Top of Data in this exercise

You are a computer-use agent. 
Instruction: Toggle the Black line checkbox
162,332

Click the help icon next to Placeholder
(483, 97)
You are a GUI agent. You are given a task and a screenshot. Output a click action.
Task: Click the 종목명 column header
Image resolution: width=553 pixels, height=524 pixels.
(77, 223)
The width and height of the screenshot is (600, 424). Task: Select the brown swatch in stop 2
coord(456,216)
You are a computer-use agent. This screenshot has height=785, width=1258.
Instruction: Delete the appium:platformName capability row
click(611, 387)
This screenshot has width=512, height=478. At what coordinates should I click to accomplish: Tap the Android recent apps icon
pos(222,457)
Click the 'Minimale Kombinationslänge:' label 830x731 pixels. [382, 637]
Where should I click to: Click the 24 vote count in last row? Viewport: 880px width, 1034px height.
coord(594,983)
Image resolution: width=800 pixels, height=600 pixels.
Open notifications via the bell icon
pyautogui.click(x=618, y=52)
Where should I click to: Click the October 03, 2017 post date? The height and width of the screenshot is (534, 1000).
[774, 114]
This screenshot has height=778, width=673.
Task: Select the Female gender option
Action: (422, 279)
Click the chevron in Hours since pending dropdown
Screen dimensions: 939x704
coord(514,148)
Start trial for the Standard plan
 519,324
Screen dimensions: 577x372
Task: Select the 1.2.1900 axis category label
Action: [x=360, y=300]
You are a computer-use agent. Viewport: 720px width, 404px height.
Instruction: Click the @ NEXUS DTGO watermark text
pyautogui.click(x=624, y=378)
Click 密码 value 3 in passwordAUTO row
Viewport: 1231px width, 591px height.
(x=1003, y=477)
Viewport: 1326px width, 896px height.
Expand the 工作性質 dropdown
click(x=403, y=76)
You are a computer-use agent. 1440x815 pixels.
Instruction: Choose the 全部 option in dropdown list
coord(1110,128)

Bottom of Data in this exercise

Task brief. List each line of the records that holds the string "agent".

Written reply.
You are a computer-use agent. 
You are a GUI agent. You are given a task and a screenshot. Output a click action.
You are a computer-use agent. This screenshot has height=785, width=1258.
You are a computer-use agent. Viewport: 720px width, 404px height.
You are a computer-use agent. 1440x815 pixels.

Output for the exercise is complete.